Records supplied START

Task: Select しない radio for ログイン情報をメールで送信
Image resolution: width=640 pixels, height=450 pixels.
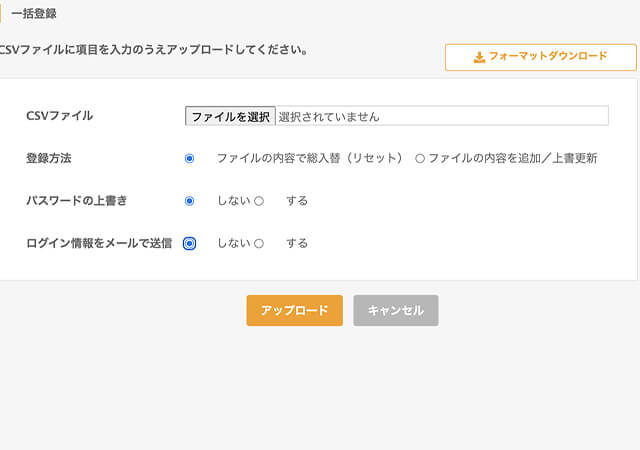Action: tap(189, 243)
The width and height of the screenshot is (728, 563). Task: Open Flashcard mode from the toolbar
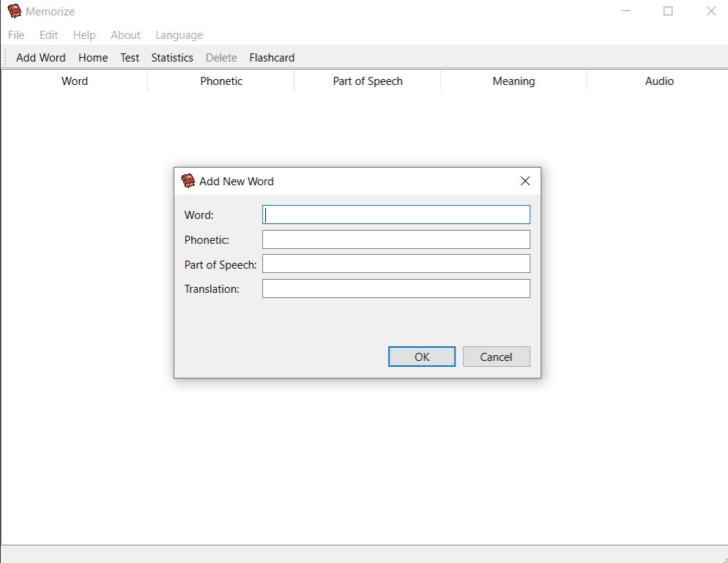click(x=272, y=58)

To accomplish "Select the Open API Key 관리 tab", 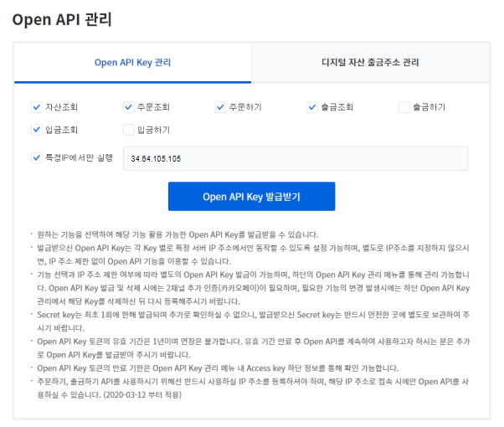I will coord(133,62).
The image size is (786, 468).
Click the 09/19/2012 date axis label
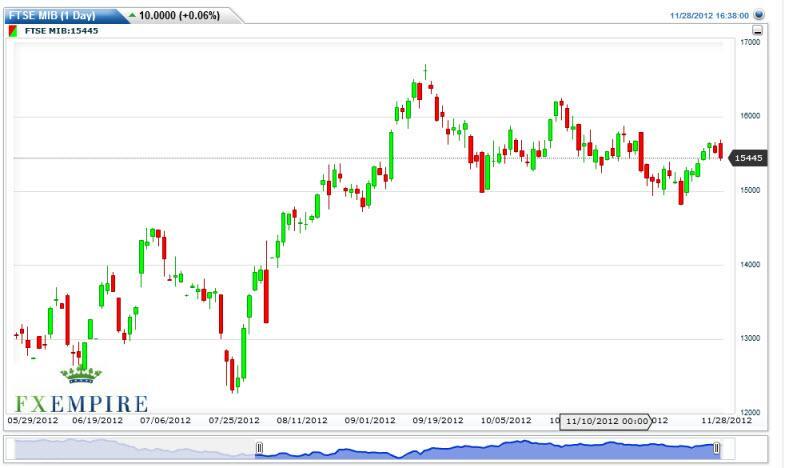pyautogui.click(x=438, y=421)
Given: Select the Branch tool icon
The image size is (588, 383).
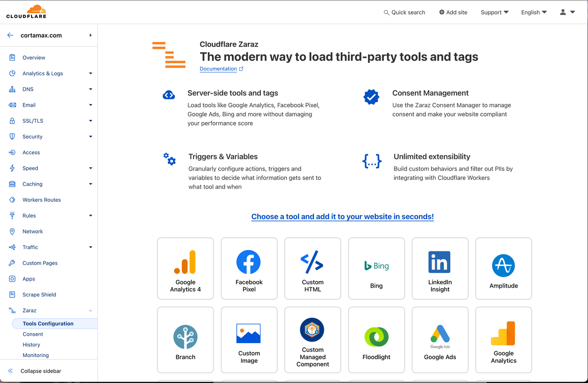Looking at the screenshot, I should click(185, 336).
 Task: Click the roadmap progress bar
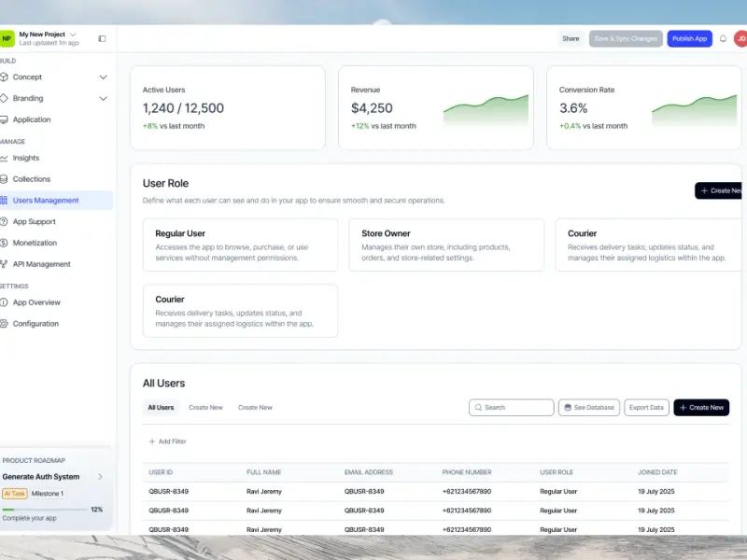pyautogui.click(x=43, y=510)
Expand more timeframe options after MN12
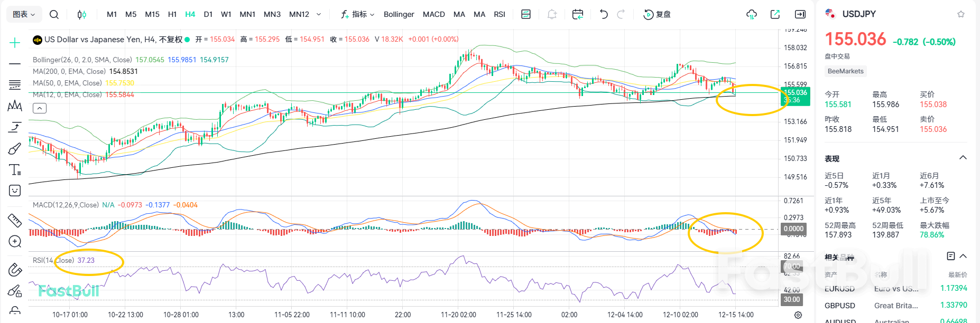Image resolution: width=980 pixels, height=323 pixels. 319,14
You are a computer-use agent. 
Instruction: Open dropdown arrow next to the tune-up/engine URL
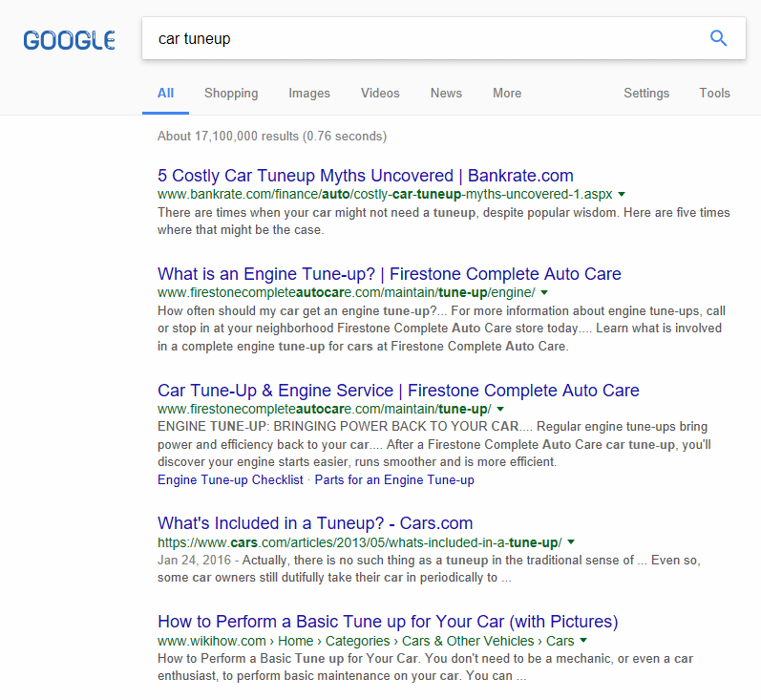pyautogui.click(x=544, y=293)
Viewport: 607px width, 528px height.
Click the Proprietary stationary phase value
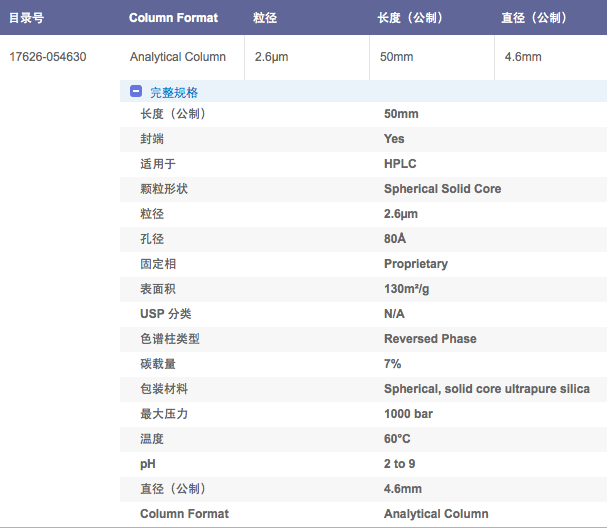(415, 264)
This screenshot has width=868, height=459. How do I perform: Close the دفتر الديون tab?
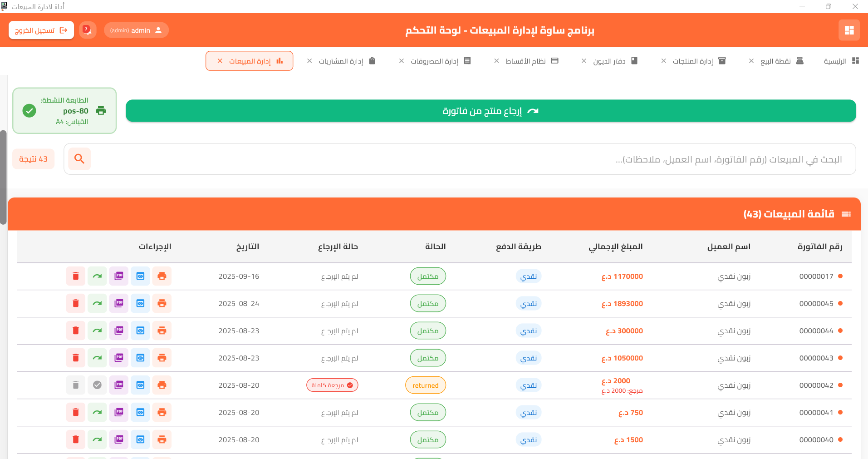(x=584, y=61)
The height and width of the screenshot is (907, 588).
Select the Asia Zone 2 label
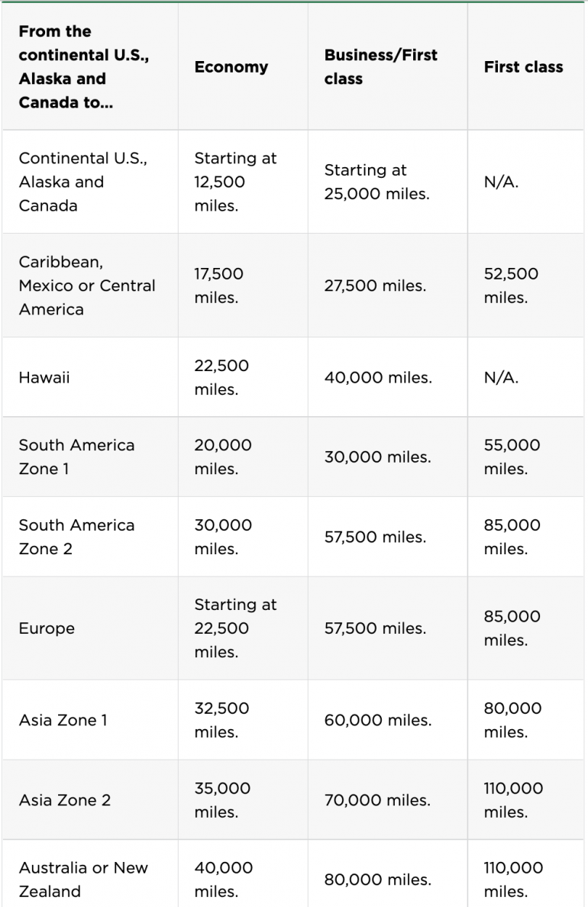tap(65, 800)
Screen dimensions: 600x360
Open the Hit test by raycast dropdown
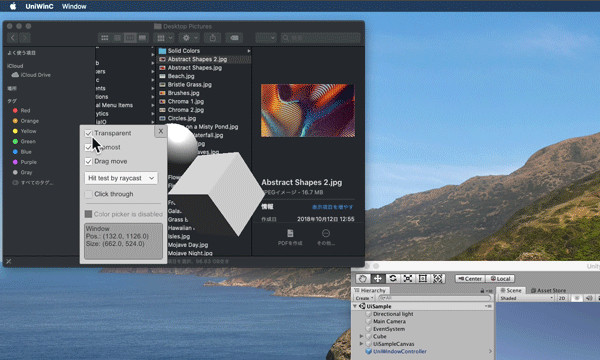[x=121, y=178]
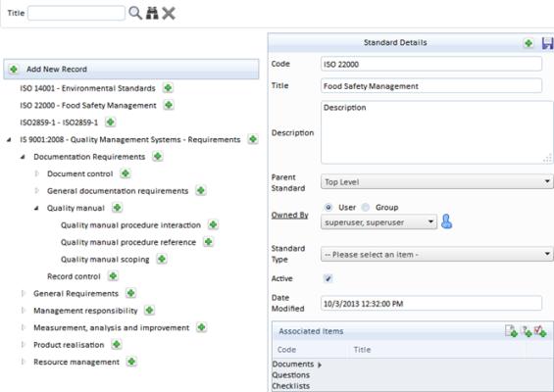
Task: Open the user picker icon beside superuser
Action: 446,221
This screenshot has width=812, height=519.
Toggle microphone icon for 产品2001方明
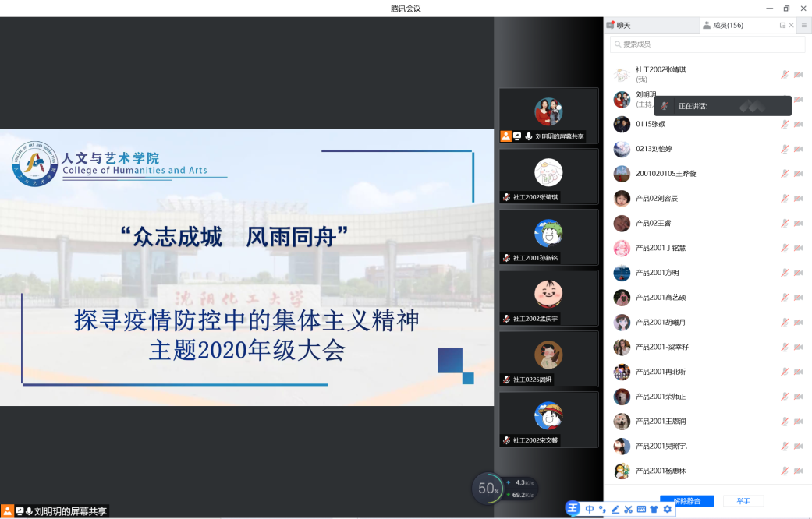click(785, 273)
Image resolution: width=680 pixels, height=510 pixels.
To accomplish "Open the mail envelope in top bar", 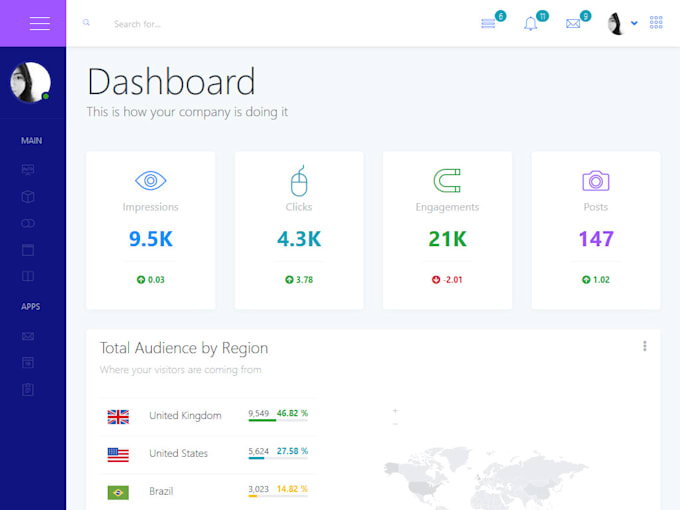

Records supplied END

> _Problem statement_
From the line containing "Click the Proprietary stationary phase value" through the last line of the data above, write out every line word for word, and nothing else. Do not include the pictures.

> _Exercise solution_
Click the Proprietary stationary phase value
(415, 264)
This screenshot has width=868, height=459. How do I perform: Close the دفتر الديون tab?
(x=584, y=61)
The height and width of the screenshot is (907, 588).
Select the Asia Zone 2 label
tap(65, 800)
Screen dimensions: 600x360
Open the Hit test by raycast dropdown
[x=121, y=178]
Task: Open the user picker icon beside superuser
Action: 446,221
This screenshot has width=812, height=519.
Toggle microphone icon for 产品2001方明
click(785, 273)
Image resolution: width=680 pixels, height=510 pixels.
To accomplish "Open the mail envelope in top bar", 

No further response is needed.